Radziwiłł was sentenced after three days of trial, 14.Nov.1901 to two years at the Roeland Prison (without hard labour) where she occupied herself in writing but was released 14.Mar.1903. She was fortunate enough to end up spending only 16 months in prison for her crimes. It is not known what happened to little Alexi during her stay in prison. After her release from prison, she left the country and never returned. Alexi grew up in New York but eventually turned up in Durban, South Africa in 1971 seeking contact with his father Harry, who had recently died in Jan.1971. He met his half-siblings, Ralph Henry and Ruth Louisa for the first time.

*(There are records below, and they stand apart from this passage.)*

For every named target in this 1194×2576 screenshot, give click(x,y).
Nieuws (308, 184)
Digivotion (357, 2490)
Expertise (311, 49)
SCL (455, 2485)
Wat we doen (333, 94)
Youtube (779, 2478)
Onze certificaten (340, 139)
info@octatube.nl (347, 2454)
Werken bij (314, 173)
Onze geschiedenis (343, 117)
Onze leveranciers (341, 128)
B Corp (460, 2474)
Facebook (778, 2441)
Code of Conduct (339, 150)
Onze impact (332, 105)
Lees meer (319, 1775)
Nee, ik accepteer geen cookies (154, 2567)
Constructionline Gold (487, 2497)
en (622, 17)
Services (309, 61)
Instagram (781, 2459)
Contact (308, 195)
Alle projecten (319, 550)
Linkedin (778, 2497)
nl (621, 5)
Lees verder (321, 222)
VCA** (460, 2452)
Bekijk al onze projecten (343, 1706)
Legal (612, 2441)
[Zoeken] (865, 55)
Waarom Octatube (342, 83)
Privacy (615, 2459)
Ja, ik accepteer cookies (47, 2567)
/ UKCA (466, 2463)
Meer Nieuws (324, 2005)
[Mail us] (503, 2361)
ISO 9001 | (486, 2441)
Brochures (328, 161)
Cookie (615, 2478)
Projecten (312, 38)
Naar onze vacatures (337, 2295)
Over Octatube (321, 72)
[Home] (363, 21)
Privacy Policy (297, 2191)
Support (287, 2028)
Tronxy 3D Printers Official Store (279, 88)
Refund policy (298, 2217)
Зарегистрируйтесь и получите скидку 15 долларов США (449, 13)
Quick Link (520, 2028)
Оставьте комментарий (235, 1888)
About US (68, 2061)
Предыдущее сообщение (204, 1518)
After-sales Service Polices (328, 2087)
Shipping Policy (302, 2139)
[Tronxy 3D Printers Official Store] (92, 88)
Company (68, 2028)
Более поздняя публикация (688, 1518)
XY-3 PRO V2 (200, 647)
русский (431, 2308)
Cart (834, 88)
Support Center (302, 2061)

In 1904 her memoir, My Recollections was published in London and New York with some level of success. Her youngest son, Casimir, however, had died while she was in prison and her estranged husband finally divorced her in 1906. In 1909, she married Karl Emile Kolb-Danvin, a Swedish engineer and entrepreneur. The couple settled in St. Peterburg, where her son Nicholas was serving in the Russian army. She published two more books, Behind the Veil of the Russian court, under her pen name Paul Vasili, and Memoirs of Forty Years (1914), a second autobiographical book. During World War I, her son was killed in the Eastern front in November 1914. Radziwiłł and her husband moved to Stockholm, where she was living at the outbreak of the Russian revolution. In a four-year span, she published a dozen books. She was on a visit to the United States when her second husband died, and she decided to stay in America.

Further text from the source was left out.